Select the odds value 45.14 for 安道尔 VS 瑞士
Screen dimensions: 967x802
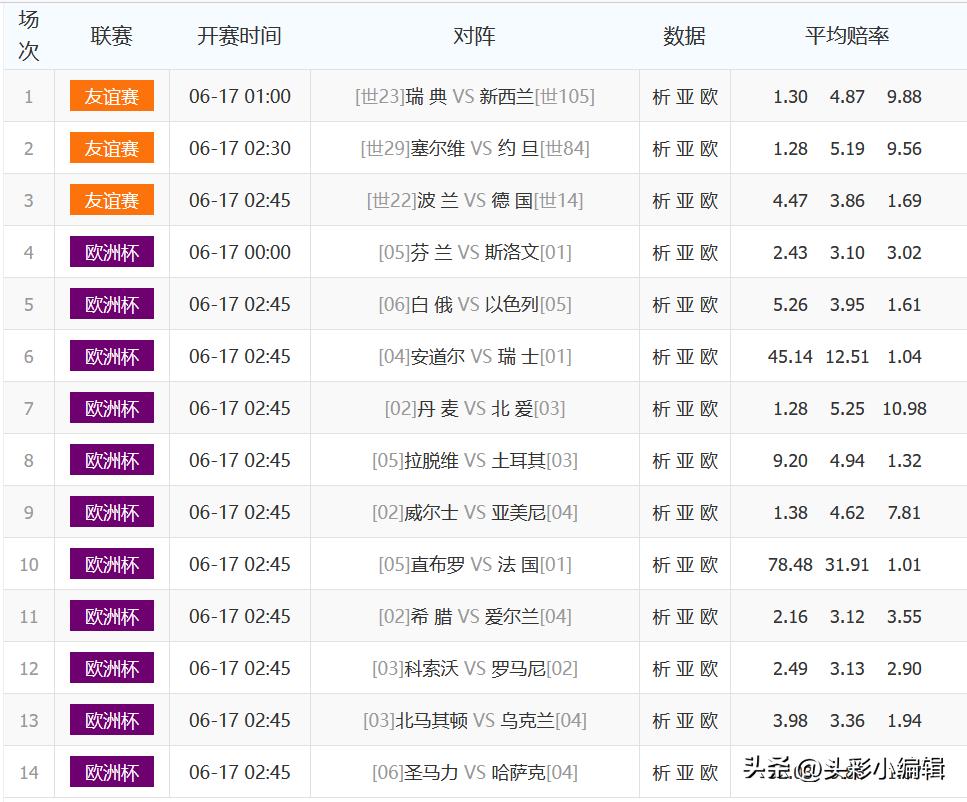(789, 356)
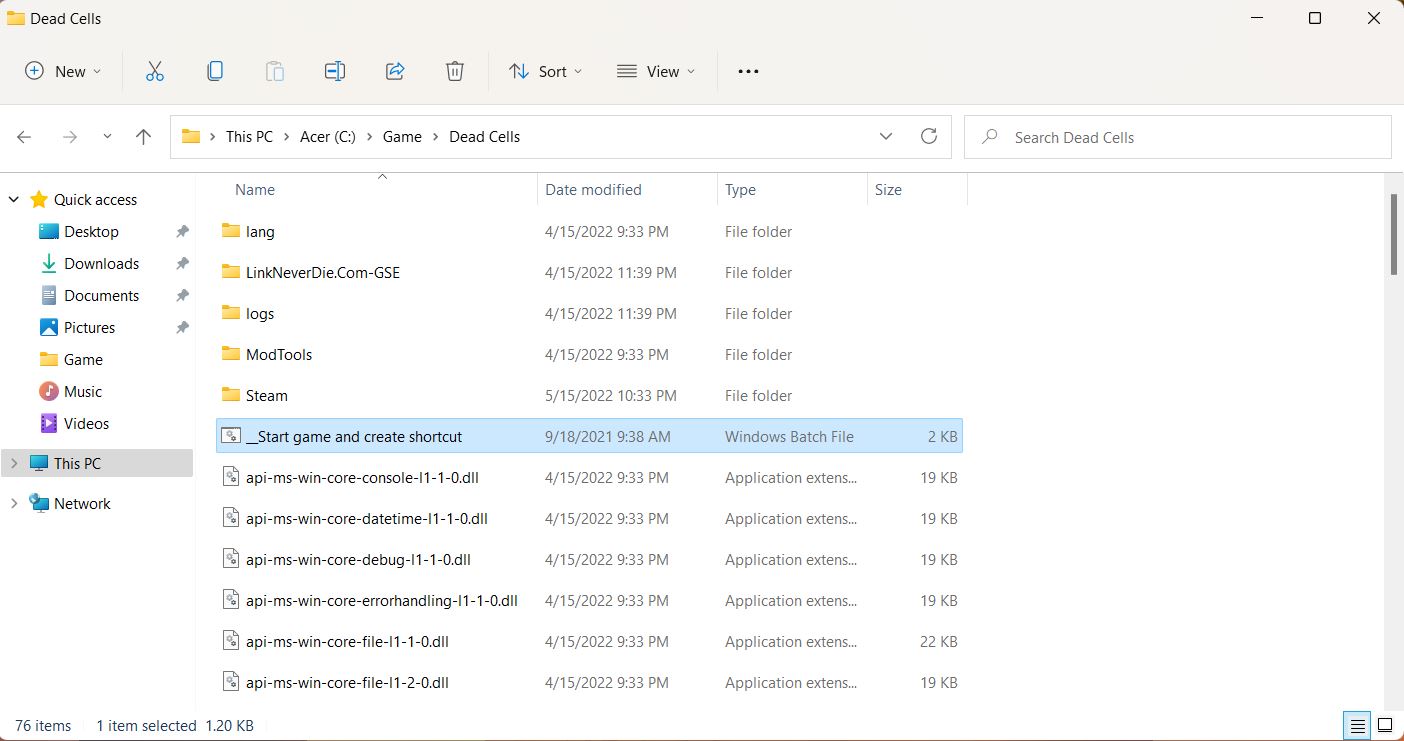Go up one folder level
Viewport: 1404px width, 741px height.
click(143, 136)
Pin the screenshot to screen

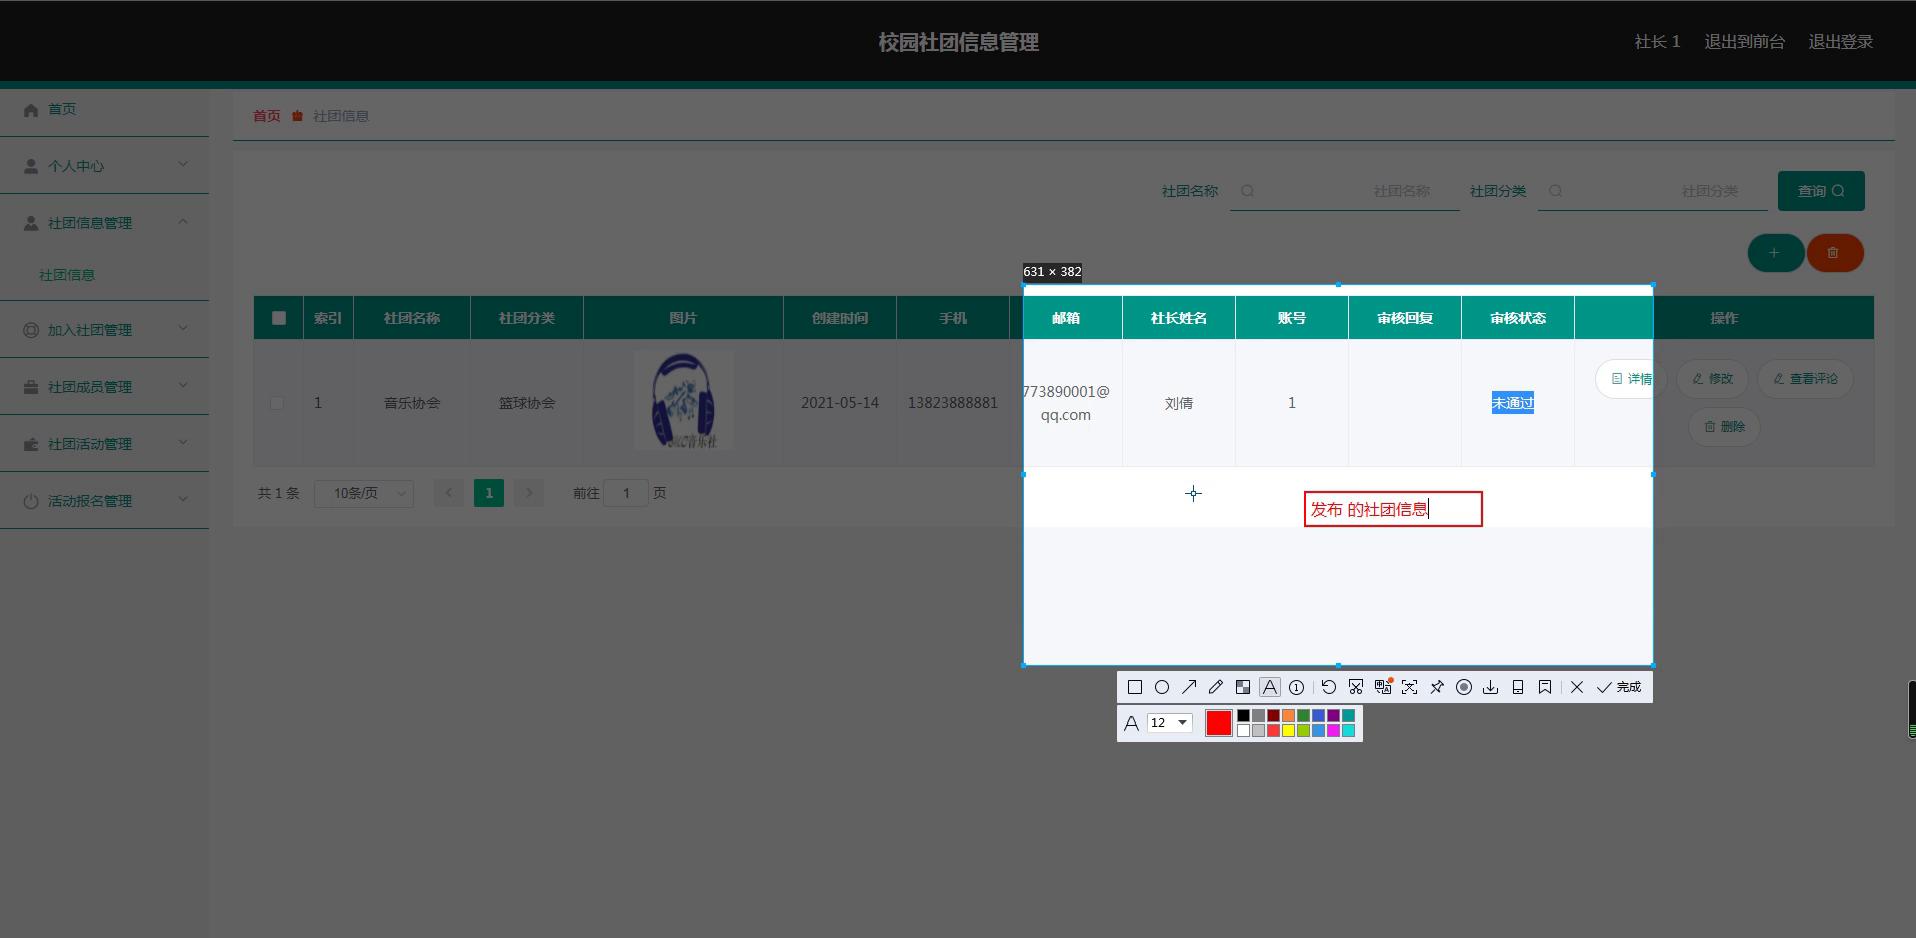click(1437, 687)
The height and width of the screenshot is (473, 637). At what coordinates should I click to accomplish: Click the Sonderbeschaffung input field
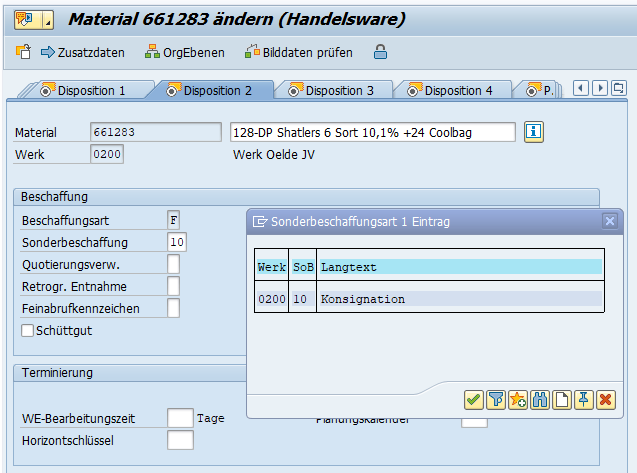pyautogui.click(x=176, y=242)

::::::::::

> INSTRUCTIONS TO FOLLOW
Exactly the lines from the line with "Pin the screenshot to screen" through the last line of the listing, both included, should be extracted, and the pictures left behind.

> TASK RESPONSE
Pin the screenshot to screen

click(1437, 687)
The height and width of the screenshot is (473, 637). At what coordinates should I click to accomplish: Click the Sonderbeschaffung input field
pyautogui.click(x=176, y=242)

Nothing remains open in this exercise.